__Problem to work on__.
Exact copy, pictures omitted: the line holding "Task: Select the Ellipse shape tool" and every line after it down to the end of the entries.

....

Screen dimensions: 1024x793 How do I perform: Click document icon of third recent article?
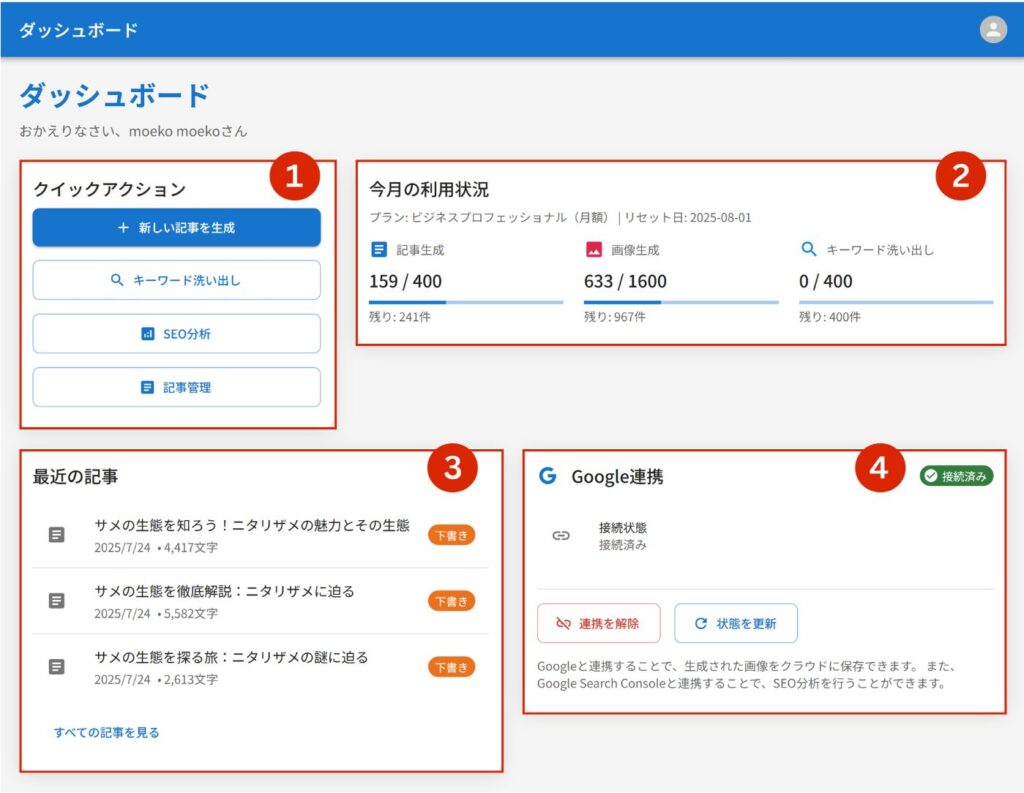coord(57,666)
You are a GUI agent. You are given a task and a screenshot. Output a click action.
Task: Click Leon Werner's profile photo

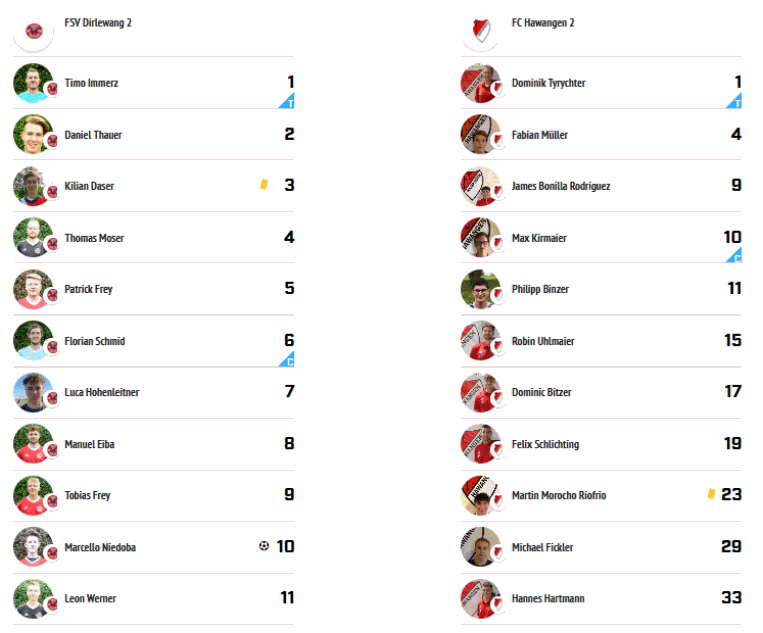(33, 598)
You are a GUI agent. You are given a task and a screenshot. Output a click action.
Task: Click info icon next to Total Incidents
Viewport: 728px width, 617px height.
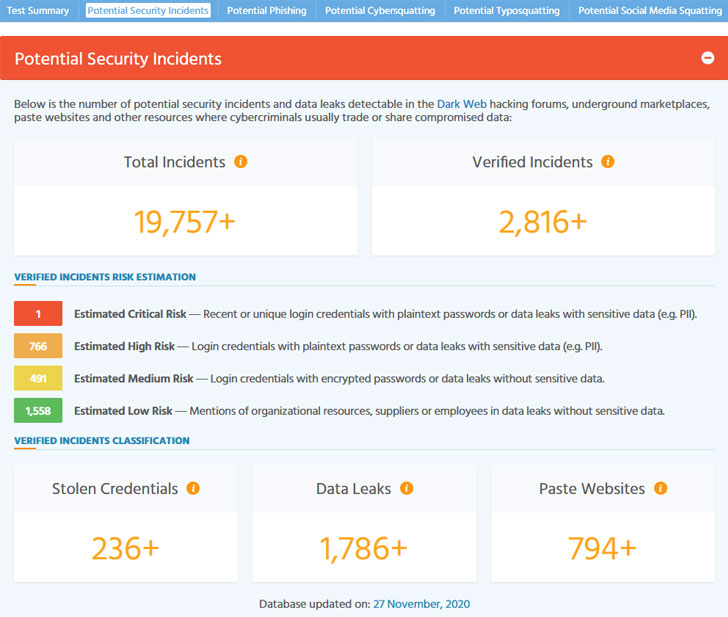pos(240,162)
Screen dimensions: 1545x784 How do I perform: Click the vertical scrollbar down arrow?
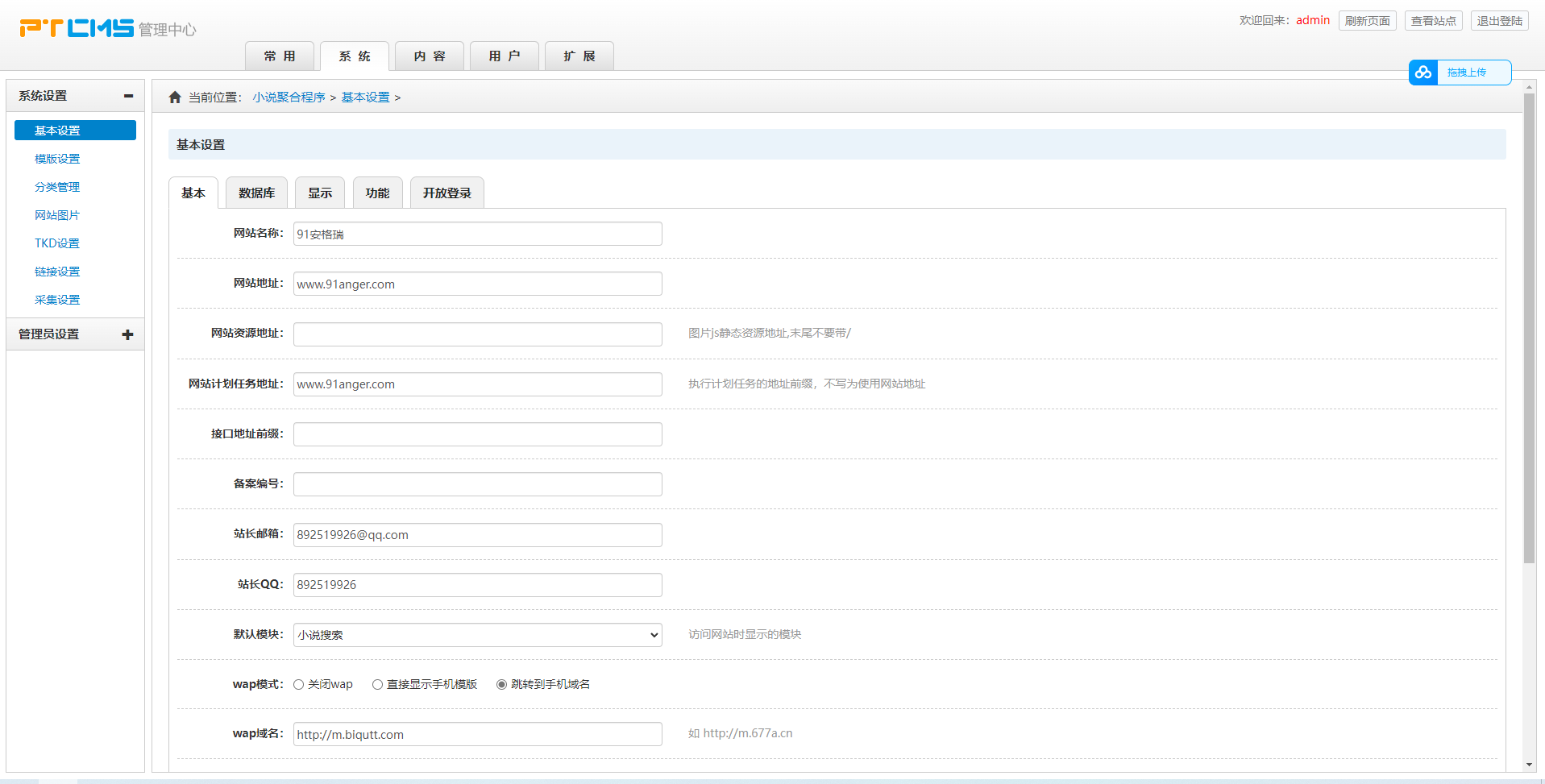click(1529, 765)
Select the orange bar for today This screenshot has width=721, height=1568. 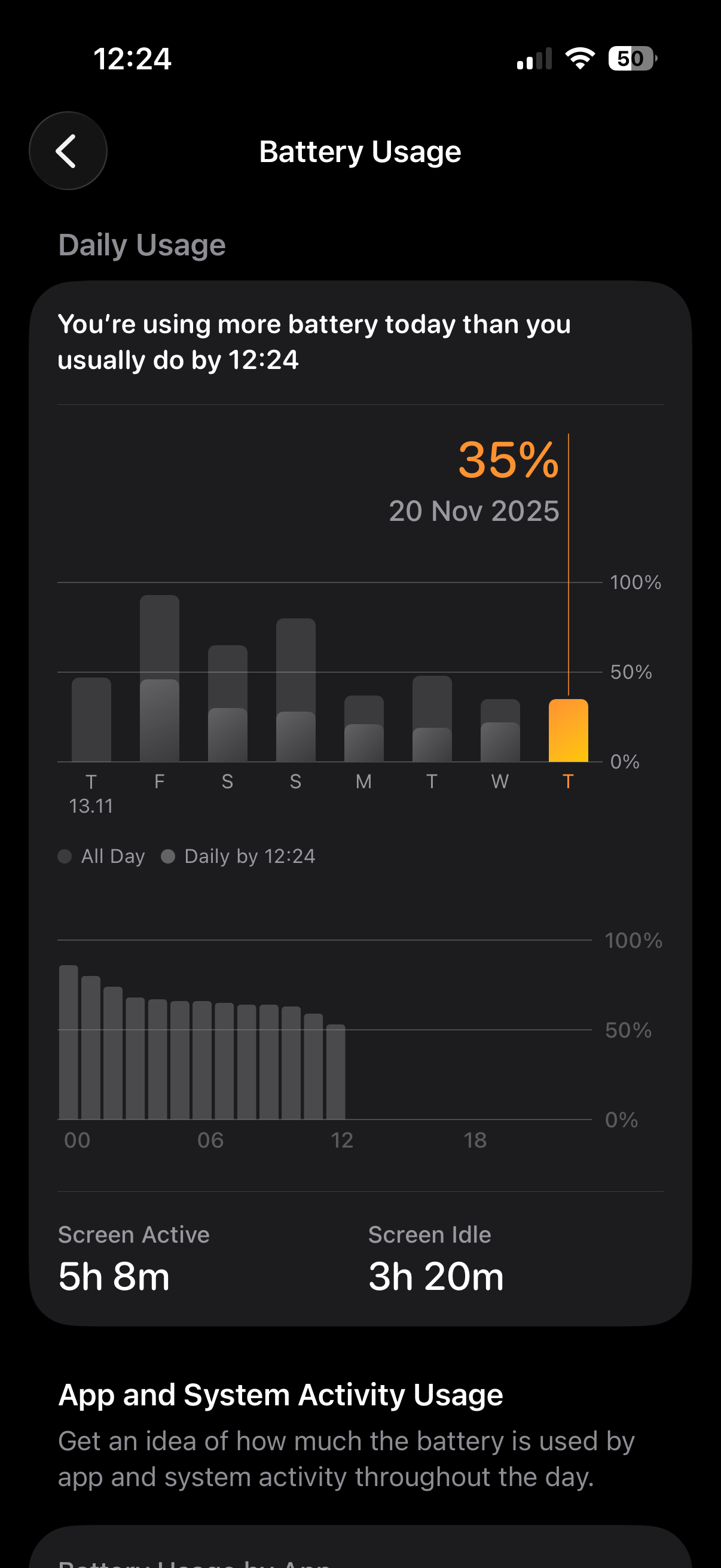tap(568, 730)
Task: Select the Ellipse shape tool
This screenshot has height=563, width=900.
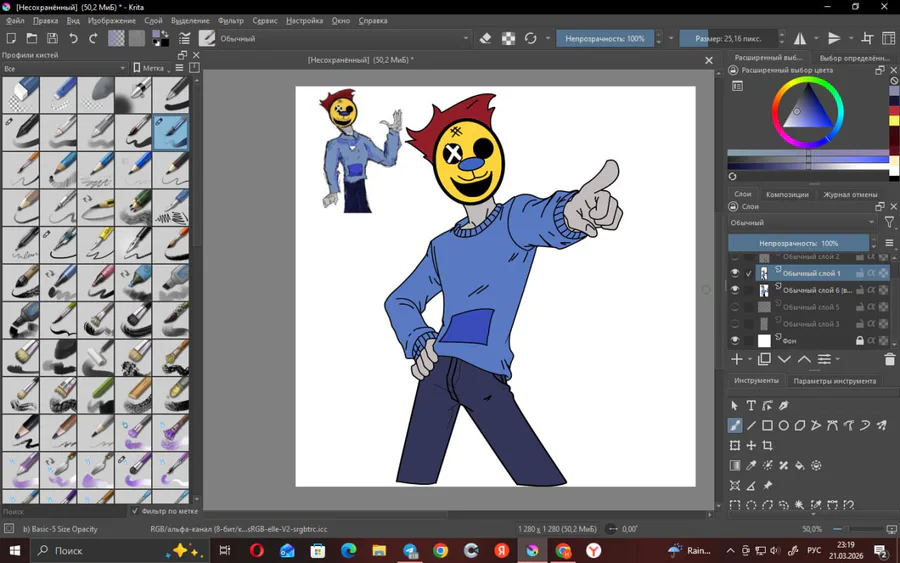Action: (x=784, y=425)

....

__Answer box__.
Task: Select the Ellipse shape tool
This screenshot has height=563, width=900.
Action: (x=784, y=425)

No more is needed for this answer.